Once the spaceships have thoroughly emasculated the planet, the second act sees the heroes exploring their loss of masculinity. The president discovers that his advisors have been keeping the aliens from him. Once he meets the alien, he attempts to broker a feminine peace treaty with it, only to be rebuffed. He reacts with a speech about fighting and killing them all. Randy Quaid plays a pilot who was anally probed by the aliens. This violation is passed off as a joke and a key to his entire character arc. Jeff Goldblum and Will Smith are both heroic Others whose outsider status allows them to come up with the plot of infecting the alien spaceships with a computer virus. This kind of subterfuge is not necessarily something that more masculine characters would engage in; however, these characters – being Jewish and black – are free to engaging in cunning plans. They are also engaged in the relationship story lines of either reuniting with ex-wives or marrying stripper girlfriends.
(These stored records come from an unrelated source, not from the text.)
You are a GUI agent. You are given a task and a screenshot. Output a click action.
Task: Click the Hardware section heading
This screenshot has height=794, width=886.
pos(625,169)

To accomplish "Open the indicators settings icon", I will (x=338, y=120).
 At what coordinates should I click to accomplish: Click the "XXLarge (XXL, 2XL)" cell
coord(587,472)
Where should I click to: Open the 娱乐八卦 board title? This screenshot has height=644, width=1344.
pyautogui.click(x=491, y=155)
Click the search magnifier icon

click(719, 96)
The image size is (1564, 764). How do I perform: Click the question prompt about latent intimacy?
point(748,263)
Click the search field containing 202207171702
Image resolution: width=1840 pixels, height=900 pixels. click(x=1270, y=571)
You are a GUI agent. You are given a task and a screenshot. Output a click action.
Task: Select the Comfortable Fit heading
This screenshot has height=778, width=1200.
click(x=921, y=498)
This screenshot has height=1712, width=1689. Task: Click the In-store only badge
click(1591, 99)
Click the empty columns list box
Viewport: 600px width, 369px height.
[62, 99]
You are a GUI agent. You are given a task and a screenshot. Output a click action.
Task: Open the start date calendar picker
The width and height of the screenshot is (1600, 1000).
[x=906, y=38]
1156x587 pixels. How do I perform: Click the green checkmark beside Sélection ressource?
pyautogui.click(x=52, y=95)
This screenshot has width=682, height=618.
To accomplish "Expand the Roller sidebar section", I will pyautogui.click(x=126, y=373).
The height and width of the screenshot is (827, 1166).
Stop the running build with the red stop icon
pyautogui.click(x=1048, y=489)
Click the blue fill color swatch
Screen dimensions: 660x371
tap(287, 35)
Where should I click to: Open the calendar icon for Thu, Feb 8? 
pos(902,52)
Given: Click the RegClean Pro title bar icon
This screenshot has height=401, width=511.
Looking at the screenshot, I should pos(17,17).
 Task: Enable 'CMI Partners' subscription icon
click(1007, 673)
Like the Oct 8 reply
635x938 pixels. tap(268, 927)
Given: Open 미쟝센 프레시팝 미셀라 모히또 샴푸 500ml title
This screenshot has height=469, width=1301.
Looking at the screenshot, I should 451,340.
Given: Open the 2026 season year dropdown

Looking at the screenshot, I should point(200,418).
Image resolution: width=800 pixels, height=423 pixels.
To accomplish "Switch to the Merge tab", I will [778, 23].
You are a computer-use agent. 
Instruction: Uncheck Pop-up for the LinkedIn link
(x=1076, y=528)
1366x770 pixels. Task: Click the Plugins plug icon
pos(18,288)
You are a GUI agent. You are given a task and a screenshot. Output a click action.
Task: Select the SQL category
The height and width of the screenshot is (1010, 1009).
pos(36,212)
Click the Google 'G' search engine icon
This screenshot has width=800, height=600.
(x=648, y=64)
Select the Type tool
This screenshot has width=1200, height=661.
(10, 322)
The third act is initiated by a presidential speech in which the president claims that they will win a great victory on Independence Day. This plays into the American belief of being the policemen of the world, who maintain all order and stability and successfully repel all nefarious evil doers. In a movie that is decidedly unsubtle, this is the least subtle speech possible. The president has overcome all of his waffling and his feminine beliefs in peace and compromise and has emerged as the warrior that he had once been.

The final fight is a reversal of the destruction at the beginning where phallic aircraft fly up to the spaceship and ejaculate bullets at it. Since the two heroes have installed a virus into the system, the small phallic symbols are capable of doing what the large phallic symbols were unable to do at the beginning of the movie and ravish the spaceships. This is the symbolic equivalent of “size doesn’t matter” and “it’s the motion of the ocean, not the size of the both.” The final victory comes when Randy Quaid symbolically rapes the spaceship by yelling “Up yours, asshole,” (or up your asshole) and thus announcing his victory over the vagina, even at the loss of his own life. In the final montage, the crashed spaceships are shown throughout the planet including a ship that is in the background of spear waving Africans. This part is particularly egregious since the Africans have no technology to destroy the spaceship beyond their spears. Presumably they waved their sharp phallic objects at the spaceship (vaginal symbol) and it fell down from pure fear.

Thus the journey has been made whereby castration and emasculation has been imposed upon the men and they have responded by regaining their manhood through symbolic sexual violence. In the weltanschauung of Independence Day, masculinity is a zero sum game where manhood must be protected at all costs, lest the feminine – depicted as evil alien beings – is allowed to destroy it through independence, domination and emasculation.

Works Cited

A.W. “The Screen in Review: New Martian Invasion is seen in War of the Worlds which bows at Mayfair.” The New York Times. Movie Review. August 14, 1953. Retrieved from http://movies.nytimes.com/movie/review?_r=1&res=9A07E6DD153EE53BBC4C52DFBE668388649EDE&oref=slogin

Faludi, Susan. Backlash: The Undeclared War Against American Women. New York: Broadway Books. 2006.

Reuters. “What Newt Called Hillary Clinton.” SFGate. January 4, 1995. Retrieved from http://www.sfgate.com/news/article/What-Newt-Called-Hillary-Clinton-In-interview-3049641.php

Snyder, Michael. ”32 Facts that show how Men are being Systematically Emasculated in America Today.” The Economic Collapse. Retrieved from http://theeconomiccollapseblog.com/archives/32-facts-that-show-how-men-are-being-systematically-emasculated-in-america-today

Wells, H.G. The War of the Worlds. 1898. New York: Tom Doherty Associate Books. 1988.